Figure 1. Example results of our bilateral space video segmentation which automatically propagates a user provided mask on the first frame (left column) through the complete video (remaining columns). Thanks to the efficiency of our method, errors in the later frames can be easily fixed in an interactive manner.
In this work, we propose a novel approach to video segmentation that operates in bilateral space. We design a new energy on the vertices of a regularly sampled spatio-temporal bilateral grid, which can be solved efficiently using a standard graph cut label assignment. Using a bilateral formulation, the energy that we minimize implicitly approximates long-range, spatio-temporal connections between pixels while still containing only a small number of variables and only local graph edges. We compare to a number of recent methods, and show that our approach achieves state-of-the-art results on multiple benchmarks in a fraction of the runtime. Furthermore, our method scales linearly with image size, allowing for interactive feedback on real-world high resolution video.
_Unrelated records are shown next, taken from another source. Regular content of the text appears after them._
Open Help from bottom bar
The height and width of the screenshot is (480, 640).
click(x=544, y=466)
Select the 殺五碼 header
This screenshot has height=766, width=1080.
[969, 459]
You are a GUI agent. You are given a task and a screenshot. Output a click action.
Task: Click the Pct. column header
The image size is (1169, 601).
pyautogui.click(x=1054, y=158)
Figure 6. Qualitative video segmentation results from three sequences of DAVIS  (horsejump, stroller and soapbox). The segmentation is computed non-interactively, given the first frame as initialization. Our method demonstrates robustness to challenging scenarios such as complex objects, fast-motion, and occlusions.
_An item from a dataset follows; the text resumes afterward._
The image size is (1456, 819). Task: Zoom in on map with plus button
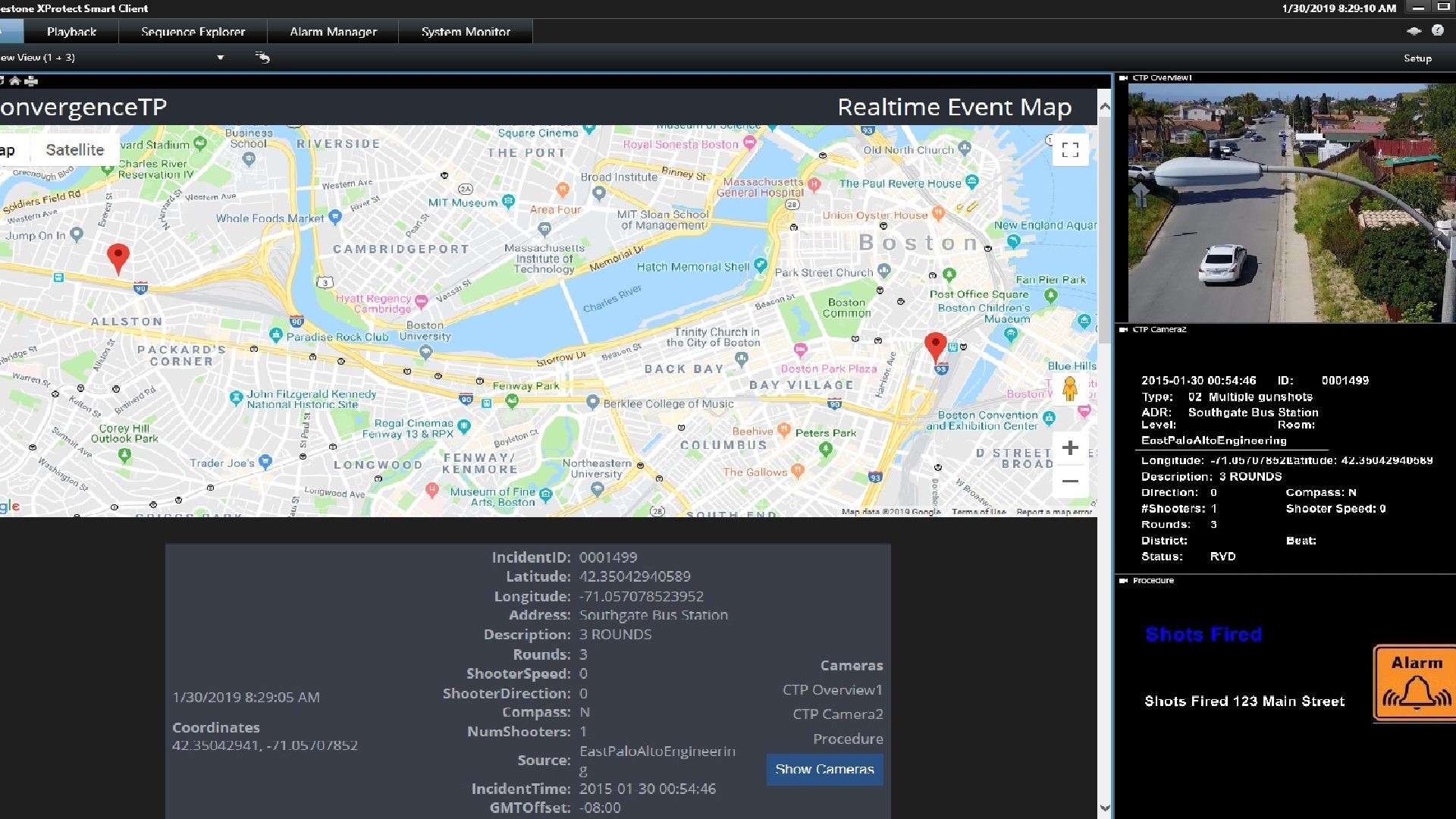1070,447
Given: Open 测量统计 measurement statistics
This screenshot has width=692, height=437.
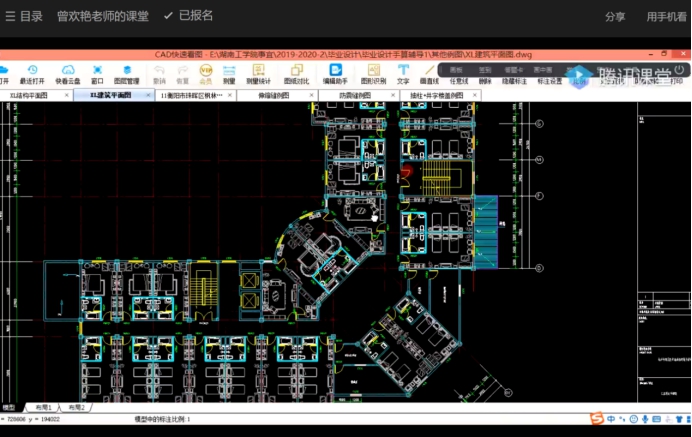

A crucial aspect of semi-automatic video segmentation methods is responsiveness. A user expects instant feedback, and any computation delays present significant challenges to the adoption of these technologies. This is one of the key reasons that segmentation related tasks, such as rotoscoping, form the bulk of manual labor, and therefore associated costs, of video effects. In this work, we present a highly efficient method for user-guided video segmentation that is able provide iterative feedback in a fraction of the time of previous approaches, while still generating high quality results in semi-supervised applications, as demonstrated on multiple benchmarks. We accomplish this by performing the segmentation in “bilateral space”, which is a high dimensional feature space, originally proposed for accelerated bilateral filtering, and recently extended to computing depth from stereo triangulation. We describe a novel energy on a “bilateral grid”, a regular lattice in bilateral space, and infer labels for these vertices by minimizing an energy using graph cuts. Processing on the bilateral grid has several advantages over other approaches. First, the regular and data-independent structure allows for a more efficient mapping from image to bilateral space (and vice versa) than super-pixels or k-means clustering approaches. Second, it allows for flexible interpolation schemes that lead to soft assignments of pixels to multiple intermediate variables. And finally, a bilateral representation allows us to infer labels on a simple, locally connected graph, while still enforcing large spatio-temporal neighborhood regularization, which would be intractable to solve directly. We show that the combination of these advantages significantly improves segmentation quality, and importantly, allows us to segment video data, generating temporally consistent results with robustness to object and camera motion.